Instructions for the task:
Task for the records below: repeat the line containing "The width and" and every line after it, exactly and with nothing else, but leave out the pictures.

*** Begin section ***

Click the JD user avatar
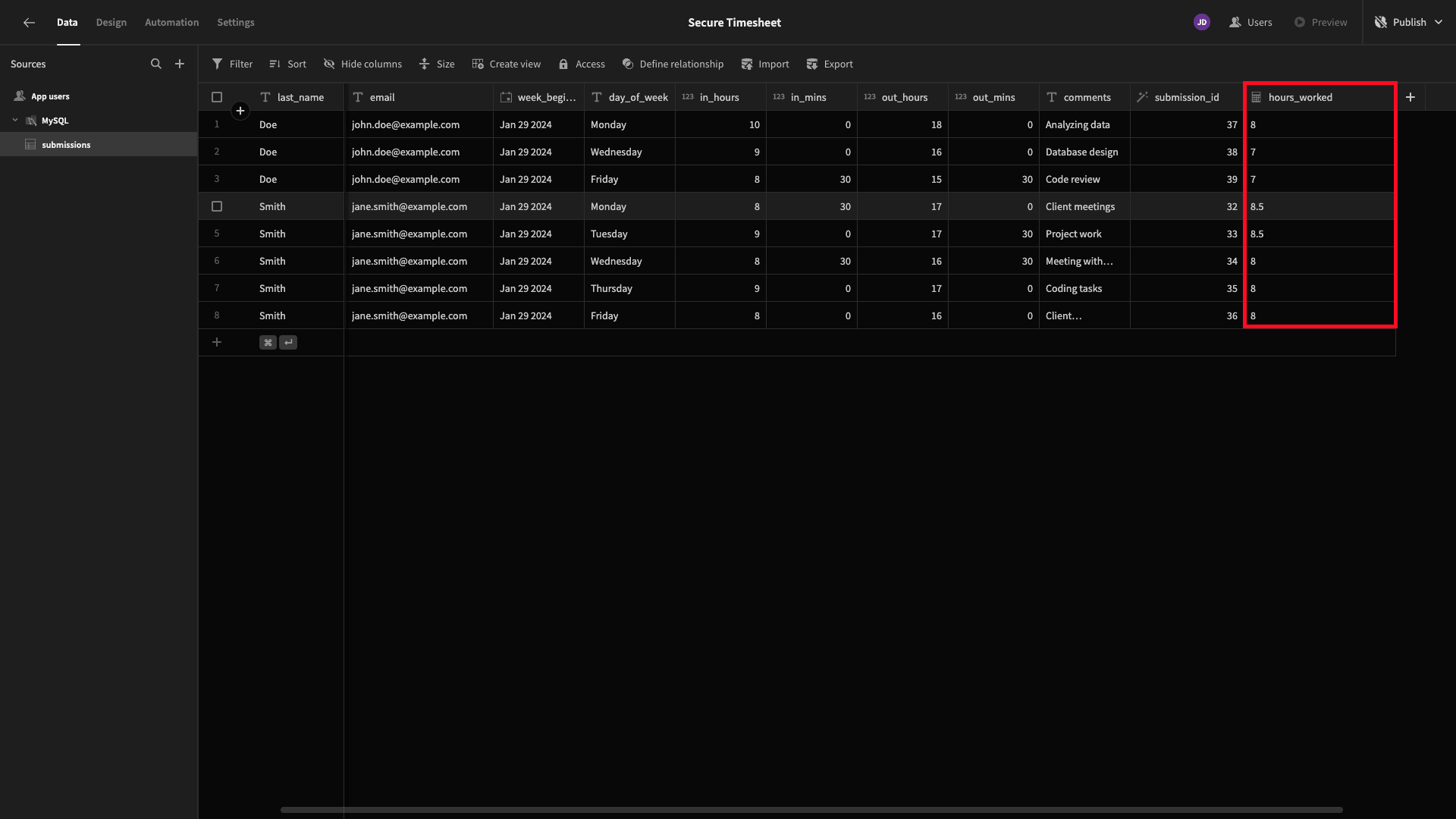 click(x=1201, y=22)
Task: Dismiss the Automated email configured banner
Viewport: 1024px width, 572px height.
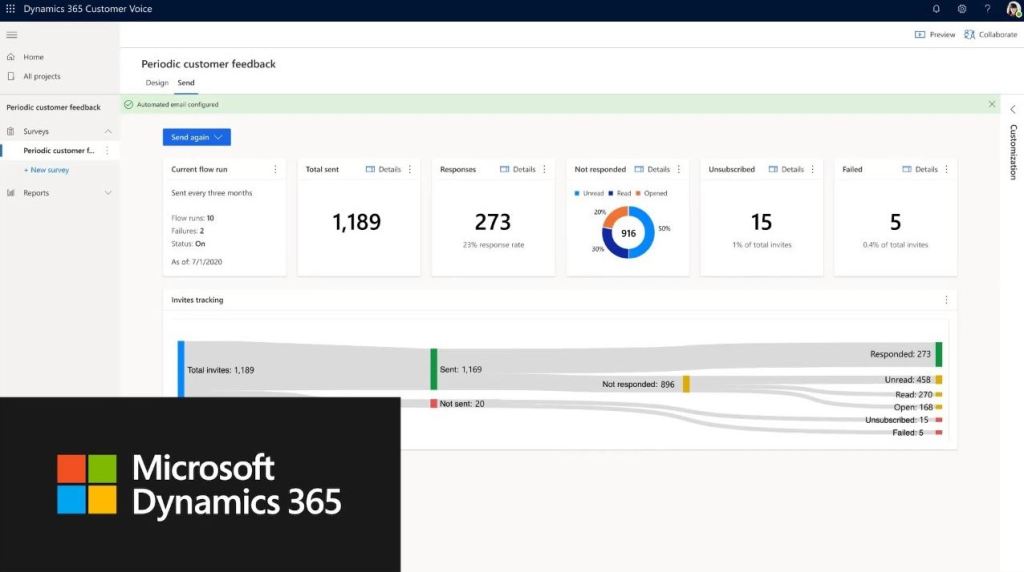Action: 992,104
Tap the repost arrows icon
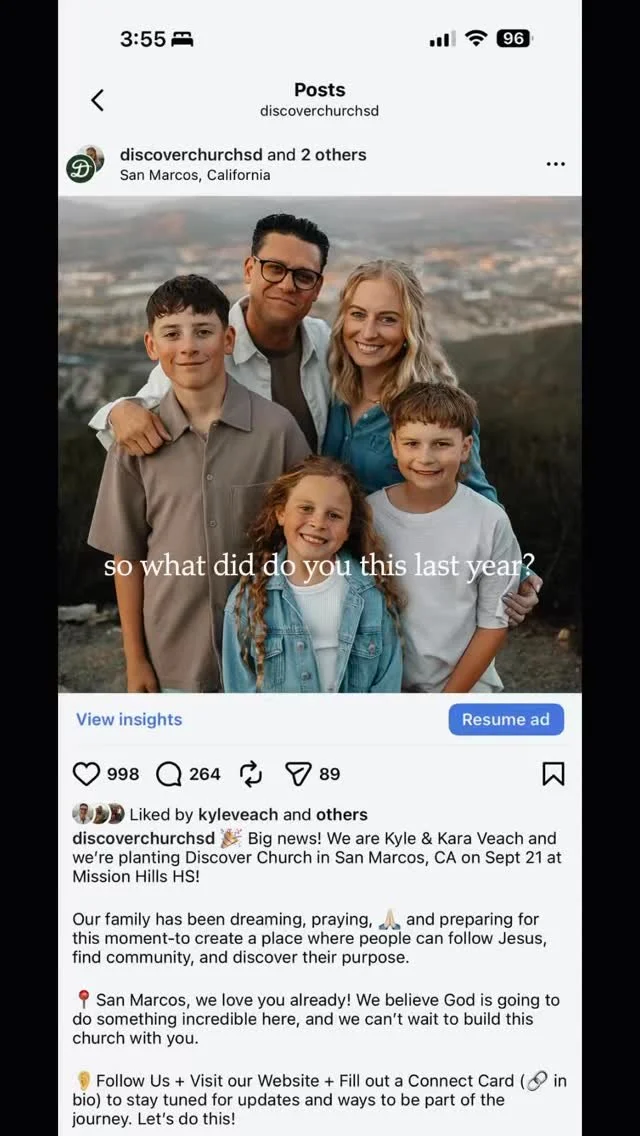 click(x=251, y=774)

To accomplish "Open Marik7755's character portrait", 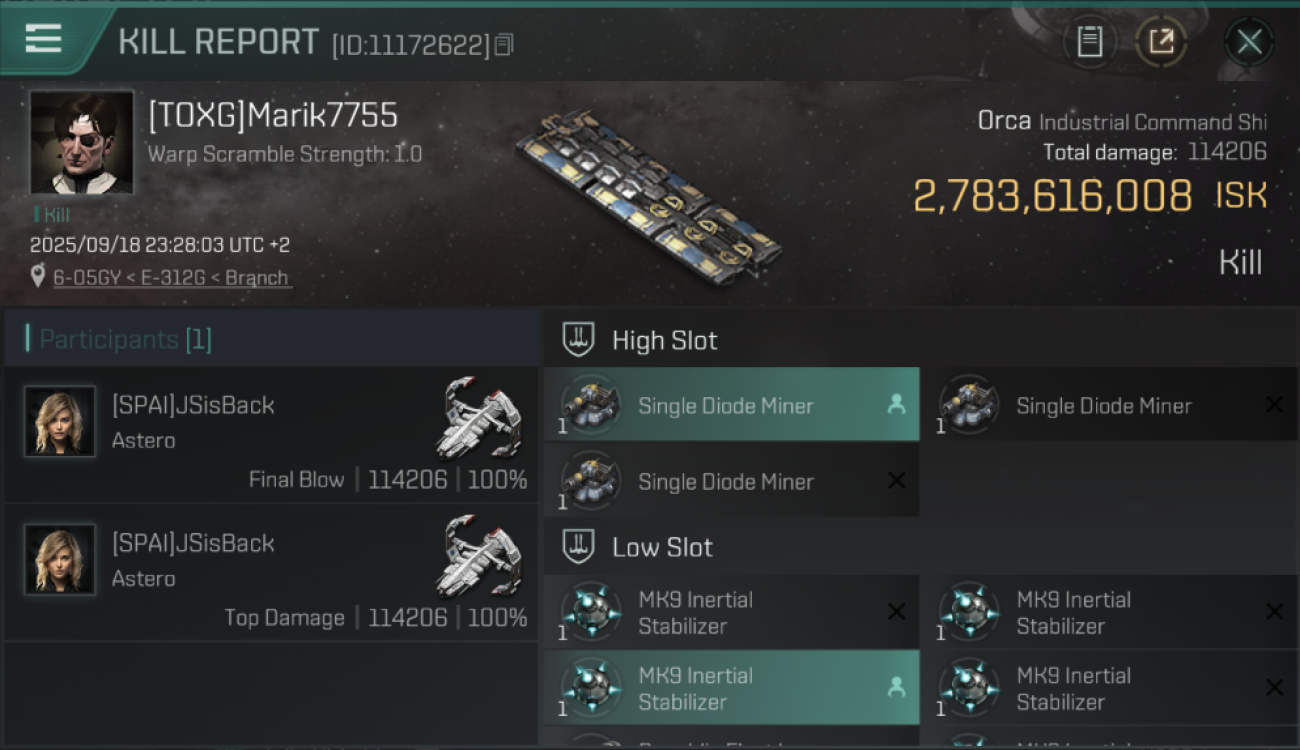I will point(81,142).
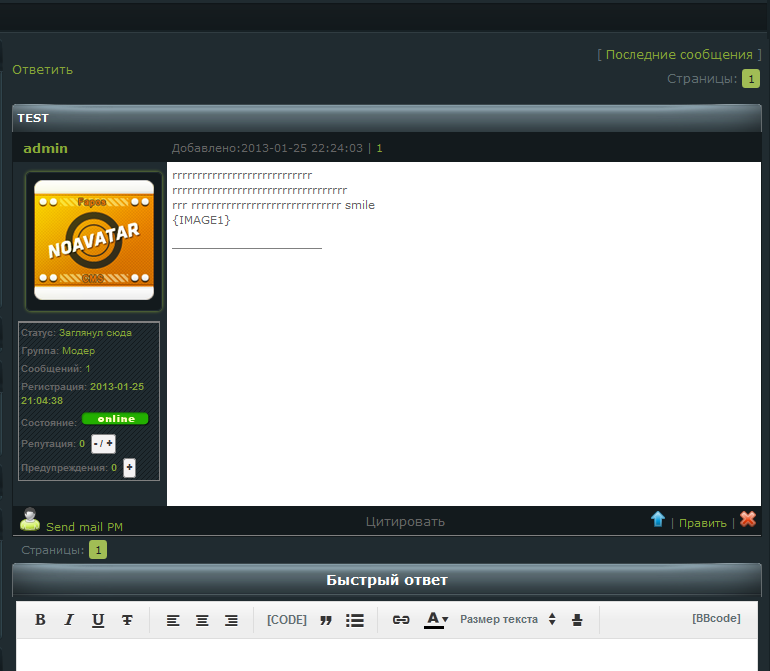770x671 pixels.
Task: Align text to the right
Action: tap(231, 620)
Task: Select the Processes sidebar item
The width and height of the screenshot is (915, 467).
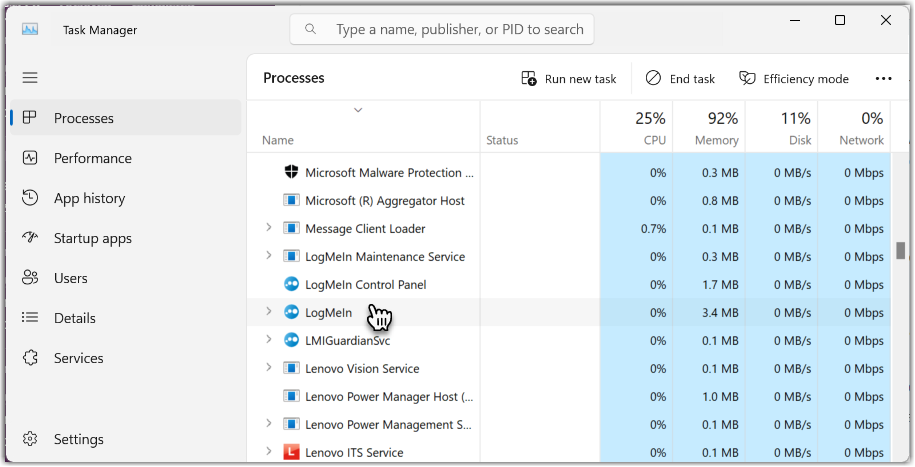Action: (125, 118)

*** End section ***

Answer section:
The width and height of the screenshot is (915, 467).
Action: (125, 118)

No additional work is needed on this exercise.